'Mr. Raymond!' she began suddenly, leaning closer to him over the table, 'surely it would be foolish in either of us to be ashamed, or to pretend forgetfulness of the close tie that was between us--once.'
'I have not forgotten,' he said involuntarily, then paused disconcerted at his own collapse. Which was true, his denial or affirmation of memory? Both, in a way.
She smiled, as women do, at remembrance, even when they believe they wish forgetfulness.
'I said pretend, Mr. Raymond!' she corrected. 'We are not likely to forget. Why should we?'
'On the other hand, why should we remember?' he asked. 'The past, Lady Arbuthnot, is past.'
The very idea of his thinking it necessary to assert this made her frown.
'Exactly so; therefore I come to you because memory gives me a friend, nothing more. And I need a friend just now.'
'You have plenty of them to choose from,' he began, 'you always had----'
'And I choose you,' she put in, with a charming little nod.
He sat bewildered for a moment, then said stiffly, 'May I ask why?'
'If I may answer by the question, why not? Surely we need not be strangers? And besides----'
'And besides?'--he echoed grimly, 'a woman's second reason is generally better than her first.'
Lady Arbuthnot's face grew grave. 'Mine is, Mr. Raymond, infinitely better. What I want your help for is no mere personal matter; it is something in which you might do a yeoman's service to the Government----'
'You are very kind,' he interrupted brusquely; 'but, as I thought you knew, I found out twelve years ago that the Government could do very well without my services.'
'It might have done better with them----'
'You are very kind,' he repeated; 'and this difficulty of yours?'
She flushed up. 'Excuse me! It was you, not I, who wandered from the point. I knew my reasons for choosing your help. However, let us stick to business. I have lost a jewel-case.'
'So I heard,' he said, 'and I am sorry it should have contained your pearls.'
Pearls! she thought vexedly; did he think she had come to him about the pearls? That was but a step better than Stilton cheese. His following words, however, disarmed her.
'They belonged to your mother, I remember; they were beautiful pearls!'
'Yes!' she assented softly, and paused. 'But it is not the pearls,' she went on. 'I will tell you what it is, and why I am anxious.'
He sat listening to her story with rather a bored look.

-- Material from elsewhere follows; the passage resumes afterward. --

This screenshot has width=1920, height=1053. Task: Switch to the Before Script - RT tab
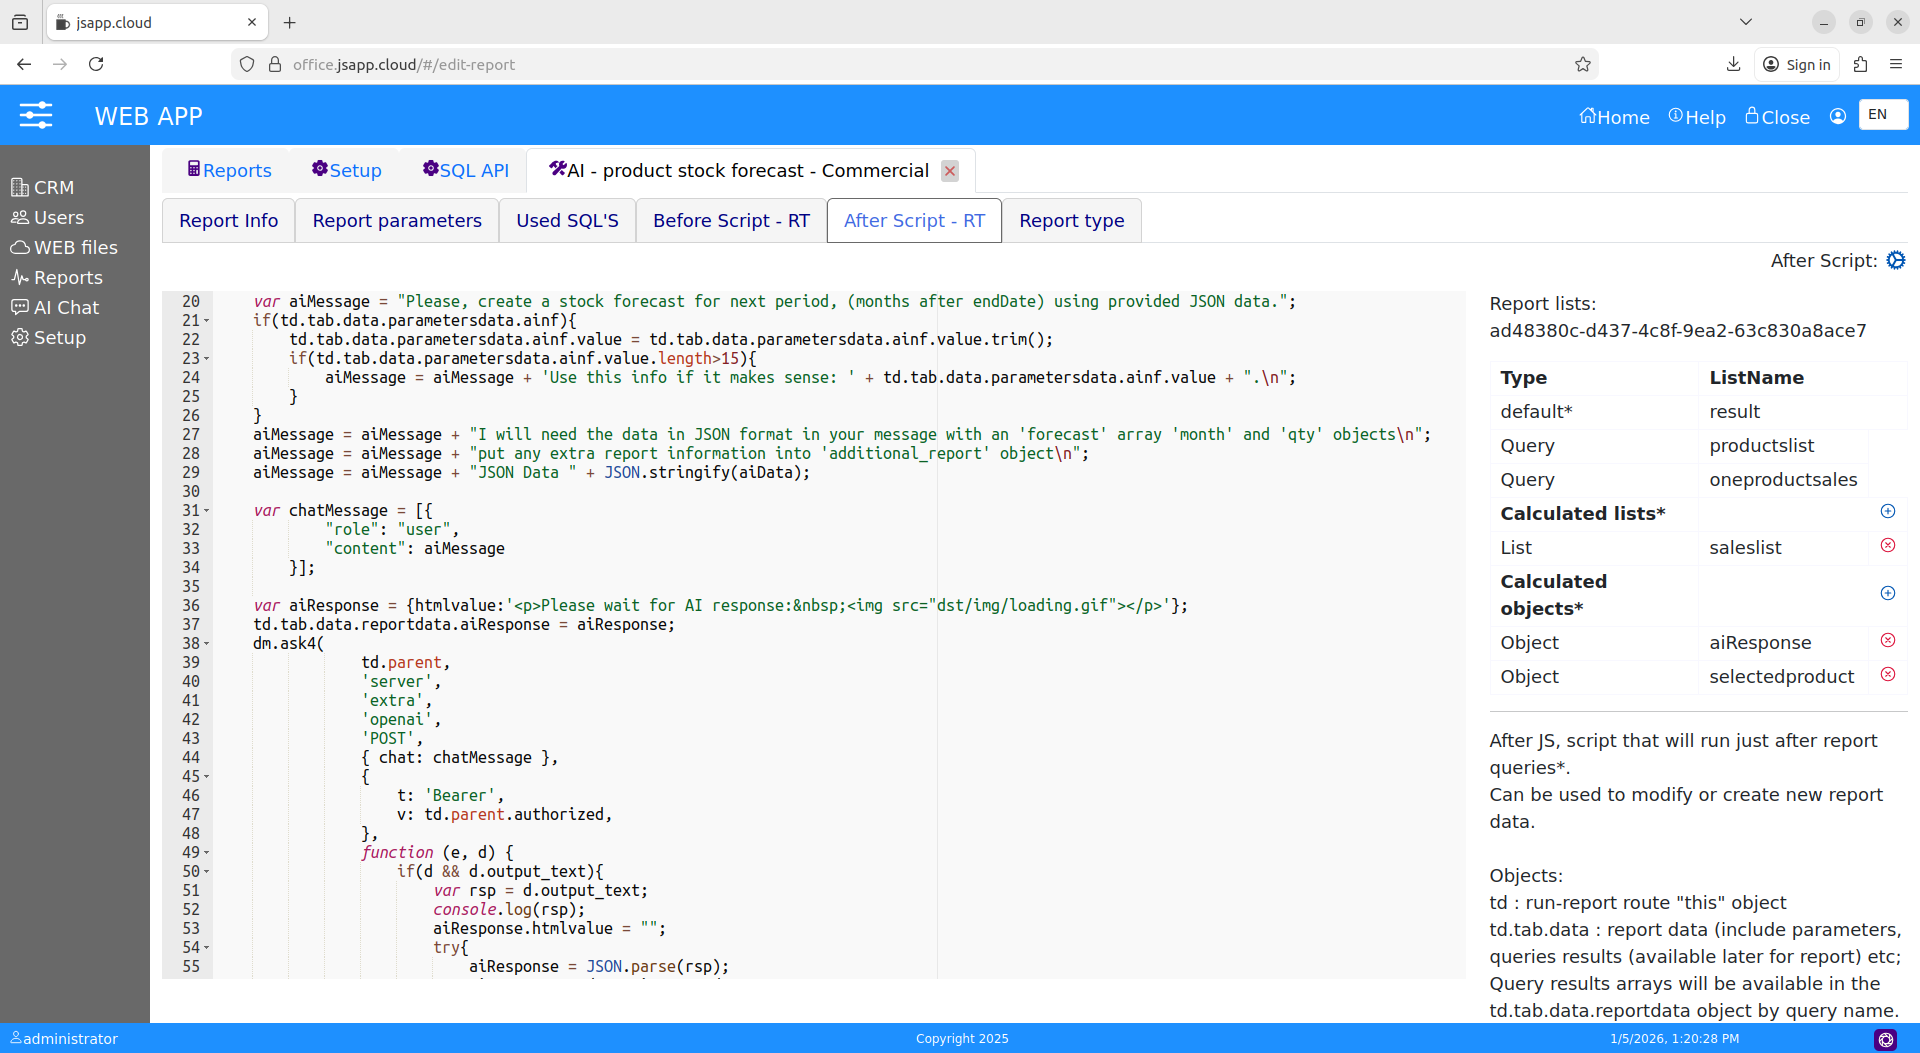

'It is most unlikely the letter will turn up,' he said at last. 'An Indian thief would throw it away, even though, as you say, it was in a sealed official envelope; he knows nothing of the value of documents. But it is a pity you kept it; for that matter, had it. That sort of thing is a mistake.'
Something in his tone made her say quickly, 'You blame father--why? You know how he trusted me-how you----' She felt inclined to remind him of his own confidence in her, but she refrained. 'Remember I have always----'
'Been in the swim,' he suggested.
'Could I help that?' she asked, feeling him unfair. 'What I mean is, that every one, even my husband----'
'I have always heard you do a great deal for Sir George,' he said nastily, regretting his unfairness even as he spoke. He need not have done so, save for his own sake, since her defence annihilated him.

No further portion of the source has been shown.